(Dataset excerpts)
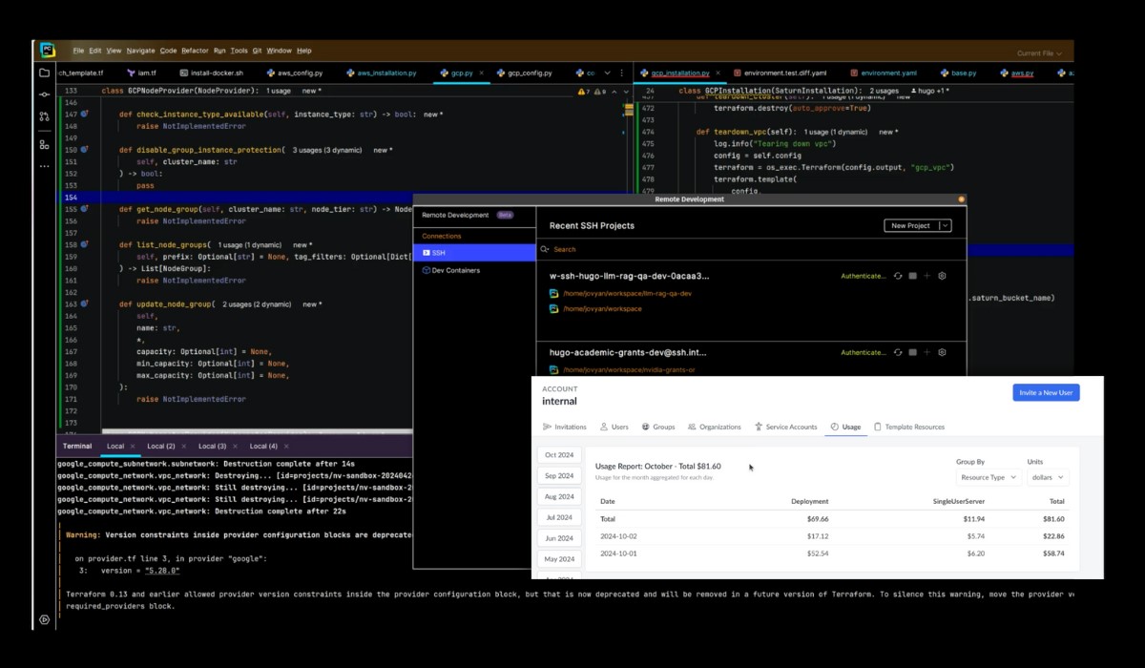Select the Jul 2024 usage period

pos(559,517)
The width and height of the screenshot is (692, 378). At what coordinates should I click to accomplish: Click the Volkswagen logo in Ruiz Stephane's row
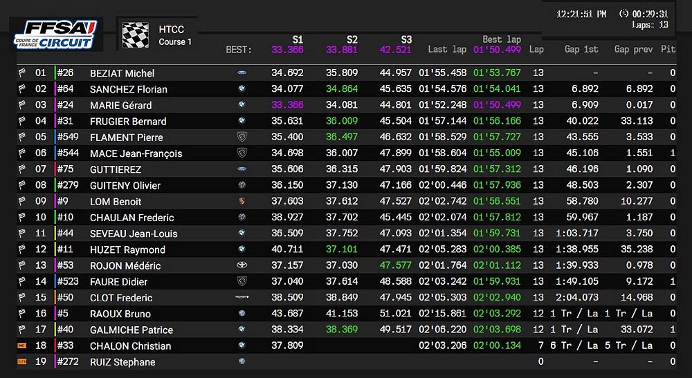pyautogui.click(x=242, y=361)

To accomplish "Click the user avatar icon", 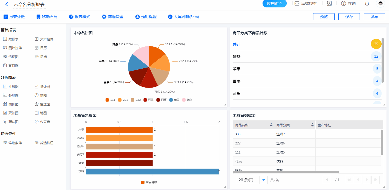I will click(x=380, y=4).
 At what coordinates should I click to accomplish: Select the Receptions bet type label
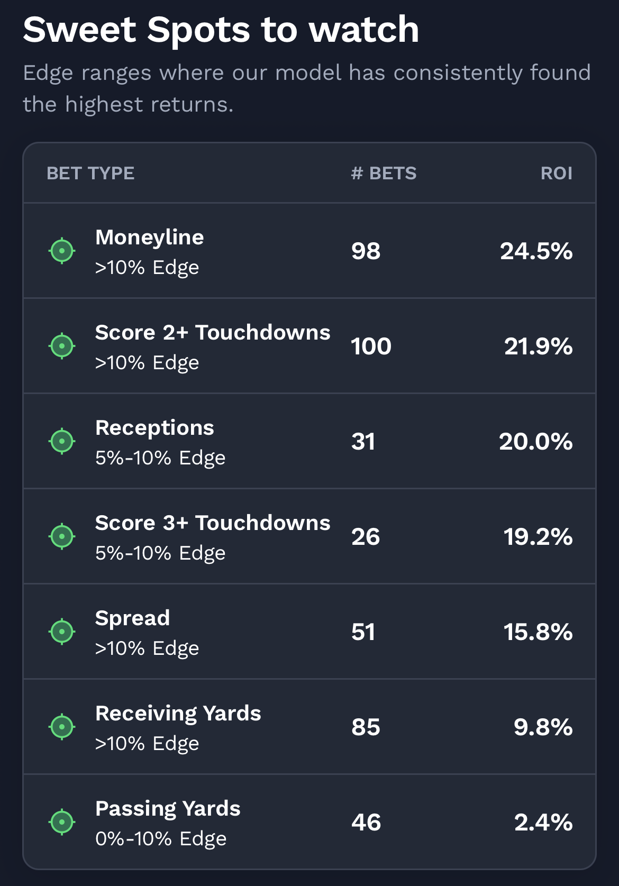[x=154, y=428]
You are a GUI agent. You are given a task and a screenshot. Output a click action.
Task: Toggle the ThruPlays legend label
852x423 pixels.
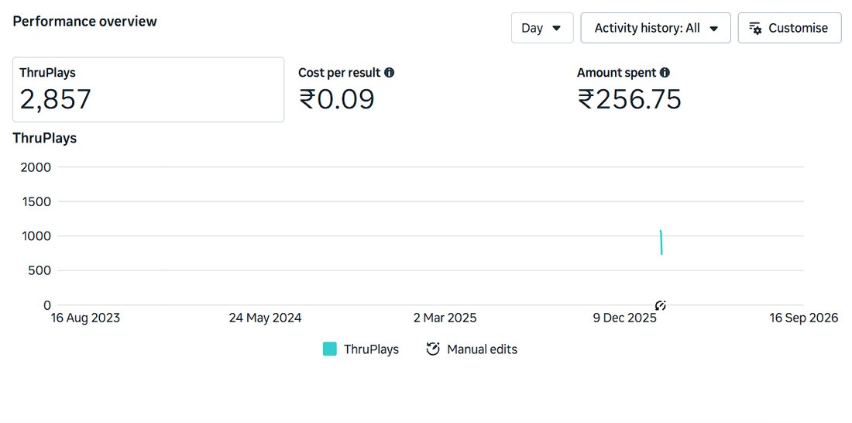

--

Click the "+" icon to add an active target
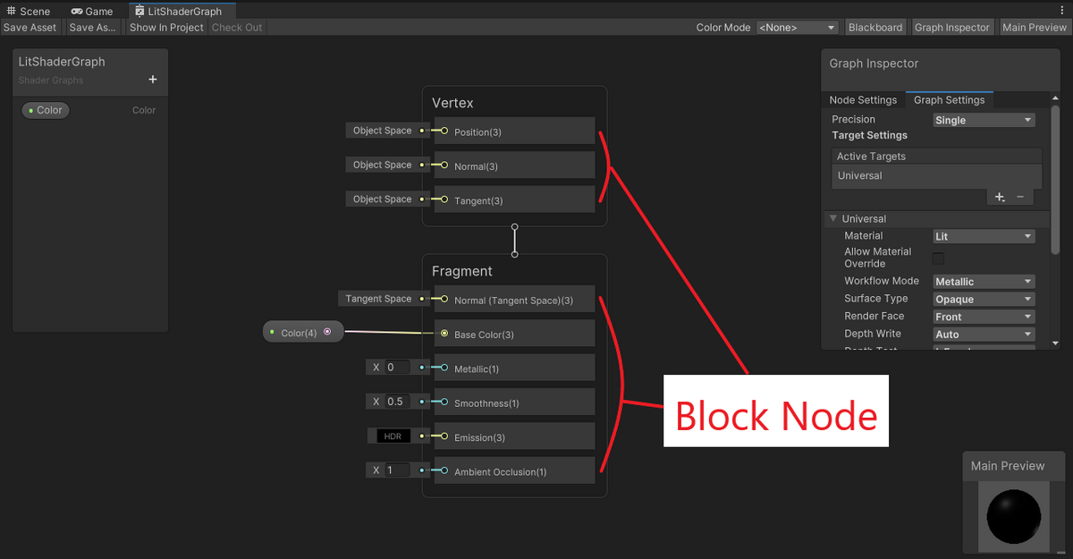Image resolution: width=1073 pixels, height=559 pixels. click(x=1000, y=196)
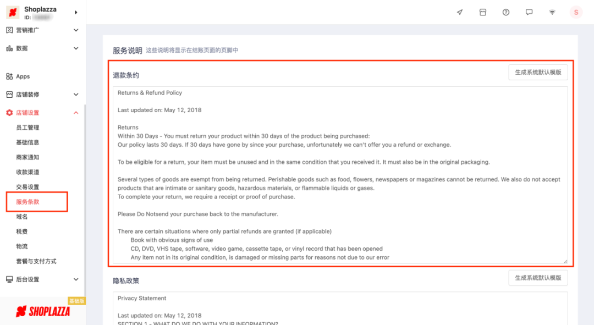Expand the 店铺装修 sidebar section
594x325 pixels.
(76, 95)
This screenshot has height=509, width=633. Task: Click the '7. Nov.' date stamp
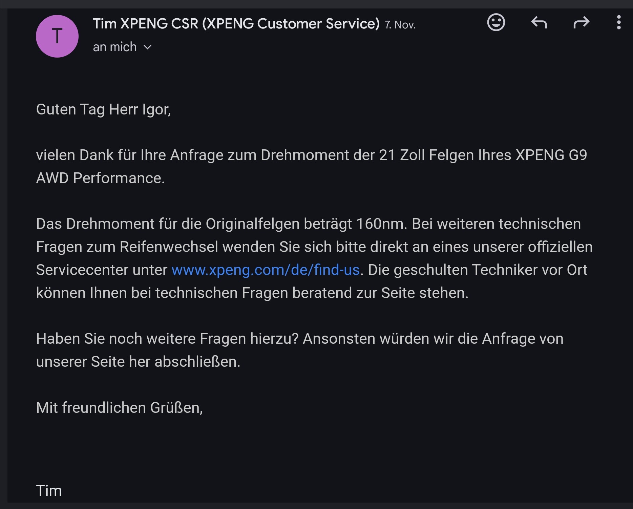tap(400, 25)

## Work required
Above are the lines; repeat exactly the ones from the line containing "Task: Toggle the ThruPlays legend label" down to the line containing "852x423 pixels.", both inclusive.

## Solution to this problem
Task: Toggle the ThruPlays legend label
852x423 pixels.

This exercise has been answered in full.